--- Extracted text Enclosed Below ---

Satellite dishes are technically illegal in Saudi Arabia. A visitor to Riyadh, Jeddah or Dammam might find this hard to believe, given that the rooftops have sprouted a forest of "devil dishes" - a term used by hardline Islamic fundamentalists to describe these tools of "cultural imperialism".

Opposition has done little to stem the tide, however. Indeed, the number of broadcast satellites built and launched with Arabic money is set to increase. The next generation of Arabsat's satellites is due to take flight in July, with a large portion of the $500m cost being supplied by Saudi investors. The UAE is to spend $1bn to launch two satellites of its own, while Egypt is to launch Nilesat. Even Iran has announced plans to send a "bird" in orbit.

It was once thought that the satellite revolution would erode the salience of borders, and foment democracy in every corner of the globe. The truth is less dramatic. Indeed, satellite broadcasting has encouraged governments to be far more interventionist, particularly in the Middle East, where the authorities are attempting to exert control over the new medium. The Turkish government, for instance, is applying political and economic pressures on various European governments and organisations to prevent a Kurdish satellite channel, MED-TV, telecasting via satellites belonging to the Eutelsat organisation. The London-based channel, legal under UK law, is considered by the Turkish authorities to be a mouthpiece for PKK terrorists. Last December, MED-TV also suffered interruptions during an interview with the PKK's leader, Abdullah Ocalan.

Broadcasters eager to penetrate fast-growing markets are perhaps too quick to give way to governments. The experience of the BBC's English language channel, BBC World, provides a telling example. Murdoch gave in to pressures from the Chinese government to drop BBC World from its package, after its coverage of Tiananmen Square outraged authorities. Murdoch calculated that the huge Chinese market was just too enticing to be passed up on a point of principle.

For more than 12 months, Star retained the channel on its Middle-Eastern package. But that agreement, too, has now come to an end. Last month, Star announced NBC and CNBC as the replacements, and BBC World moved on to two of PanAmSat's satellites, which provide transmission free-to-air.

--- End of Enclosed Extracted text ---
--- Record set Enclosed Below ---

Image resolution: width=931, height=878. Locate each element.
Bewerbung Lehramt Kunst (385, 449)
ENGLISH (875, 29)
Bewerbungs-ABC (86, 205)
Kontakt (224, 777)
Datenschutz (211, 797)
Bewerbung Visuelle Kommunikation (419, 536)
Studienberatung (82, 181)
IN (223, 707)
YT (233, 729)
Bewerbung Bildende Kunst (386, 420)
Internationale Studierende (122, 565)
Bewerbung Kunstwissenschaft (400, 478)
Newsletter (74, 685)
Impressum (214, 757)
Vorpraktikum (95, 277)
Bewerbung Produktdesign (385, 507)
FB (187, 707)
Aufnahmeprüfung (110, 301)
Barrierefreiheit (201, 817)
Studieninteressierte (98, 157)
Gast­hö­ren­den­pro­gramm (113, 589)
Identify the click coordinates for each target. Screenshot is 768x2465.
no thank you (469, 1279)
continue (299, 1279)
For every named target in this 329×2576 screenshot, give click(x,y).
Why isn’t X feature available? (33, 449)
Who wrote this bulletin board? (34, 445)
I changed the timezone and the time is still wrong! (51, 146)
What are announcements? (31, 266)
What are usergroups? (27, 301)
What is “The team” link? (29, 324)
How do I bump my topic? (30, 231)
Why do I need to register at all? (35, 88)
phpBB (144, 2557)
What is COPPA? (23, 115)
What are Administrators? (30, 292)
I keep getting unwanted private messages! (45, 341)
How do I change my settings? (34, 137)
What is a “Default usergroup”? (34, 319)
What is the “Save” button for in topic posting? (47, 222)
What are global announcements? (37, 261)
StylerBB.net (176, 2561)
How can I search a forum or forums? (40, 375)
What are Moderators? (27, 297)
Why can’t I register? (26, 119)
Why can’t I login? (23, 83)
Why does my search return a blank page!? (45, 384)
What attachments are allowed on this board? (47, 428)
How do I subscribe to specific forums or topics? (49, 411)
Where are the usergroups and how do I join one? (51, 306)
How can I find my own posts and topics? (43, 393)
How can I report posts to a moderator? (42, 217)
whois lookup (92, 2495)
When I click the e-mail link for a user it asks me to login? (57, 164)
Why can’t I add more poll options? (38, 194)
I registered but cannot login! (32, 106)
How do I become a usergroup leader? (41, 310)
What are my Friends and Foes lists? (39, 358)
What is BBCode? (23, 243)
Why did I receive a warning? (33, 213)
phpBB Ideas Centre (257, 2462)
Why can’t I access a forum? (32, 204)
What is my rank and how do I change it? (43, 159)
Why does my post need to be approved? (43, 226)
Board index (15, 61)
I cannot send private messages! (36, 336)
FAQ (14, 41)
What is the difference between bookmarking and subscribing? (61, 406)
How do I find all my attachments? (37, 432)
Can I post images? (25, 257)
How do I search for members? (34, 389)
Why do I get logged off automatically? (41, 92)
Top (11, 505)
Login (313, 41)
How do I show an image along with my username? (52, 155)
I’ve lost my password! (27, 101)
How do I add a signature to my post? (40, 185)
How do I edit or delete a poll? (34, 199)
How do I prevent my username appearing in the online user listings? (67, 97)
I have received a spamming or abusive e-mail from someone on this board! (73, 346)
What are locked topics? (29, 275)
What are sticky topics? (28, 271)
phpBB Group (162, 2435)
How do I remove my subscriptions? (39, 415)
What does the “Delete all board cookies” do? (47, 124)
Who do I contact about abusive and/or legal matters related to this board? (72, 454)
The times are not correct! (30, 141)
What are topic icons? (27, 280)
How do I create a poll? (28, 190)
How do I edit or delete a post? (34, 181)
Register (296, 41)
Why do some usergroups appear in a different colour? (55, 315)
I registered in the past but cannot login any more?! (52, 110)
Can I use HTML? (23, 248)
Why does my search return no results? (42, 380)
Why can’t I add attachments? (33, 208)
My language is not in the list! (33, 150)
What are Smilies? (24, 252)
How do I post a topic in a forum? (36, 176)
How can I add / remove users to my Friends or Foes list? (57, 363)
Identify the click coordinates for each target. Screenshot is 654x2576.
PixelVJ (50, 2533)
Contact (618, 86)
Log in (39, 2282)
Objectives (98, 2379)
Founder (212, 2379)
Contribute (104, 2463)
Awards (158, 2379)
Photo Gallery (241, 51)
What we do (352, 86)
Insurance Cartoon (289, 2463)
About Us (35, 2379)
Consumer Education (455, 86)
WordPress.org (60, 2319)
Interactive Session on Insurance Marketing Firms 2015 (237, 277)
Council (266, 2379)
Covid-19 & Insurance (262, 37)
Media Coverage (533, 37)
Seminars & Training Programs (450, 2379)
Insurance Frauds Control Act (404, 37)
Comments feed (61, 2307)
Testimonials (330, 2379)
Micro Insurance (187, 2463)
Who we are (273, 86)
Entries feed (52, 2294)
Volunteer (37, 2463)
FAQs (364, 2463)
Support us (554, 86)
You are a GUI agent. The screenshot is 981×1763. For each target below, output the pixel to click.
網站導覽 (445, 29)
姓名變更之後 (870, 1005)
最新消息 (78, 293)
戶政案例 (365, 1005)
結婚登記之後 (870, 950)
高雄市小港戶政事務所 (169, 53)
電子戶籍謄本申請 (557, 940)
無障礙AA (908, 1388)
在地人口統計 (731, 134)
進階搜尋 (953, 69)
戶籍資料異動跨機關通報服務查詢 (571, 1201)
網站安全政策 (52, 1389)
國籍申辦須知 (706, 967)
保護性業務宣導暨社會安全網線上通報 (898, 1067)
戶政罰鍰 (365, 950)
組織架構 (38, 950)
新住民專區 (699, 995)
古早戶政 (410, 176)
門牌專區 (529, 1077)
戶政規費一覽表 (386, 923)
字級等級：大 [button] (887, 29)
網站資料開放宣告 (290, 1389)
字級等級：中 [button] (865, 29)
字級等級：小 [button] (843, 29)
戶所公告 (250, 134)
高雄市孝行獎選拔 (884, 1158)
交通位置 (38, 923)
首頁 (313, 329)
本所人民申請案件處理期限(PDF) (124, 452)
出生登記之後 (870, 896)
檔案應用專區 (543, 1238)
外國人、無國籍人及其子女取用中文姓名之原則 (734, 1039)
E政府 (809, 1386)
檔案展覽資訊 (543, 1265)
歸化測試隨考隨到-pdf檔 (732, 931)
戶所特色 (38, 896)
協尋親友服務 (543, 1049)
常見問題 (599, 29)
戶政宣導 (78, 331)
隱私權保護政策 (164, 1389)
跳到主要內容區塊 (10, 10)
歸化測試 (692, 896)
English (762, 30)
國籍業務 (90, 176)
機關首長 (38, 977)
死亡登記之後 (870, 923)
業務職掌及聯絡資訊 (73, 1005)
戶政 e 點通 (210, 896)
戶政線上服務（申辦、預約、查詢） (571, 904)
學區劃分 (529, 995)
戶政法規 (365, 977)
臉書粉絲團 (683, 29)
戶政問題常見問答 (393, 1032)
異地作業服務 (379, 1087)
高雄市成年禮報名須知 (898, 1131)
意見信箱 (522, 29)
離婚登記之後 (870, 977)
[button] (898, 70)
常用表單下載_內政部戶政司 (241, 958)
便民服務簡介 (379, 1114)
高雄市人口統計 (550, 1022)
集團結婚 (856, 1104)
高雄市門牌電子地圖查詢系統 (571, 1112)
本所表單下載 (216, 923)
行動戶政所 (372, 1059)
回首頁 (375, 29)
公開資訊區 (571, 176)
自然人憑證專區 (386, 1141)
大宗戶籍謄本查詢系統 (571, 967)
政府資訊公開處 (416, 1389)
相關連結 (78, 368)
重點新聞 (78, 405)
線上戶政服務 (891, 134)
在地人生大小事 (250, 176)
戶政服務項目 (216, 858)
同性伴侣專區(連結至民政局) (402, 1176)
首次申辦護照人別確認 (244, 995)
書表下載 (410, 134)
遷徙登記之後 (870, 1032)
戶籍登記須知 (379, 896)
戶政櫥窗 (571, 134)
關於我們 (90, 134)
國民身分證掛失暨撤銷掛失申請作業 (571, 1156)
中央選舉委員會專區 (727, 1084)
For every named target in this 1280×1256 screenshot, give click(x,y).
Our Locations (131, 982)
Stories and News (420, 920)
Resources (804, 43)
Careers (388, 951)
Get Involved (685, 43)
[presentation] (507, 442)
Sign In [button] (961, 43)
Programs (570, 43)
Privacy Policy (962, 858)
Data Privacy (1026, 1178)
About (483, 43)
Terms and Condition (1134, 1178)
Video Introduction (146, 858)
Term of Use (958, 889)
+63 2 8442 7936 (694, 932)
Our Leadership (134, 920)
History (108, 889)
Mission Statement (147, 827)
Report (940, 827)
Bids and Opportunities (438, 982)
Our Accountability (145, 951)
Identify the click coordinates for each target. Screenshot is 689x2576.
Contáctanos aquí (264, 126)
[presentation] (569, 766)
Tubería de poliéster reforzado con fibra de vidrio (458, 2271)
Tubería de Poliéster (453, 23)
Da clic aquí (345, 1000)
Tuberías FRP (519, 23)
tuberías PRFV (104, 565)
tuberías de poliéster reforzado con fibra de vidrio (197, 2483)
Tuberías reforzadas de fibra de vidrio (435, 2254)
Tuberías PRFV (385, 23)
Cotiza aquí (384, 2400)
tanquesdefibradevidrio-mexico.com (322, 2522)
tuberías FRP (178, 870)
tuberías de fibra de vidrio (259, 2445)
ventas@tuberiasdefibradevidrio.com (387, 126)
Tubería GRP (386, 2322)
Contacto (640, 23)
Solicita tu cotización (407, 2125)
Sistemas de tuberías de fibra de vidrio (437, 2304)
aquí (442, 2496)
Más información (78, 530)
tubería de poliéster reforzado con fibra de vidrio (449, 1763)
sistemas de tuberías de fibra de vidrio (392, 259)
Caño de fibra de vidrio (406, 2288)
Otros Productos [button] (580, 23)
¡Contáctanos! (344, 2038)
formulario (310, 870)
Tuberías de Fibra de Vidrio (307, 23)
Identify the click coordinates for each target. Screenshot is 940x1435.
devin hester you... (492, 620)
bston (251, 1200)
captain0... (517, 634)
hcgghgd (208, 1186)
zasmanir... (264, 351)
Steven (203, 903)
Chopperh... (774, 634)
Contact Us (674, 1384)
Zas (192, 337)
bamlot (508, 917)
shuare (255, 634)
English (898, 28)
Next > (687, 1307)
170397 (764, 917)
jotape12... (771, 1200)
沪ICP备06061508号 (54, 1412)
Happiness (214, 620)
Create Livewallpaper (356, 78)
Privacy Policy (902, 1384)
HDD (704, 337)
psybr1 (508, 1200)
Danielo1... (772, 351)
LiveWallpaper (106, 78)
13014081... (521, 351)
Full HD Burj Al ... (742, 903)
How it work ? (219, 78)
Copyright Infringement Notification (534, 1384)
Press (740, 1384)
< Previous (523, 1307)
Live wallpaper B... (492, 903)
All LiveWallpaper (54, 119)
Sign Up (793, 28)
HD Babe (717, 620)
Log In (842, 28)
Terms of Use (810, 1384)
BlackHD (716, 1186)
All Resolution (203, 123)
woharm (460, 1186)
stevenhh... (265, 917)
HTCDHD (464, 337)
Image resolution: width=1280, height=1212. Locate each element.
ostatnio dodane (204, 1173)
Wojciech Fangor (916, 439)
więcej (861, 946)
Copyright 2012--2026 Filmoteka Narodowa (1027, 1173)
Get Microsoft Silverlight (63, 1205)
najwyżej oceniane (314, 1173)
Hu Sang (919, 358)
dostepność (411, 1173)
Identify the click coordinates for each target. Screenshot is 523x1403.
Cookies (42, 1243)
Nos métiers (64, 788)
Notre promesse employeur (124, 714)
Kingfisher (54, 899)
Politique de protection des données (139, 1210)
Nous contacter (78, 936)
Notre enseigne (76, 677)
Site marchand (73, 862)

--- End of Enclosed Record set ---

▸ **Aim of the exercise**
Can you continue the piece on satellite broadcasting in the Middle East, picking up right after its last paragraph?

▸ **Output of the task**
What can the BBC now do to re-enter the Arabic-language TV market? An advertising-financed service, provided free-to-air, is still a possibility. A more likely solution would be to seek another satellite broadcaster able to pay the necessary funds. Two major newcomers to the Middle East's pay-TV market are about to launch digital bouquets via PAS-4. The media giant Viacom has joined the fray with a package called Showtime, comprising seven international offerings - The Movie Channel, Nickelodeon, MTV, VH- 1, TV-Land and Bloomberg Information TV. This essentially entertainment- oriented bouquet would benefit enormously from the addition of a heavyweight supplier such as the BBC. MultiChoice of South Africa is offering 1stNet, a package revolving around indigenous Arabic programming from the likes of ART.

Local viewers hope a way can be found to restore the BBC's Arabic transmissions to the region. Increasingly, news and current affairs are reckoned to be as important as entertainment channels in the satellite market. Indeed, the popularity of international programming, unedited, should convince satellite TV operators that there is a difference between "taking account of local sensitivities" and imposing censorship at the behest of one's powerful paymasters.

It is unclear just how much the BBC can do about the growing threat of censorship. It is surely right to stand by its hard-earned reputation for objectivity, but what good will this do if its programmes cannot be viewed? It is considerations such as these that are presently exercising strategists at the BBC's London headquarters.

The fallout from the Orbit divorce could be long-lived. For a start, it throws into doubt any future plans the BBC may have been hatching to co-operate with other outside partners in the developing world. In addition, 250 journalists in London are likely to lose their jobs.

A final, rude truth. Less than a month prior to its split with BBC, Orbit added the Disney Channel to its bouquet. The swapping of news for Mickey Mouse cannot be healthy. And which of the two, after all, is the more redolent of cultural imperialism?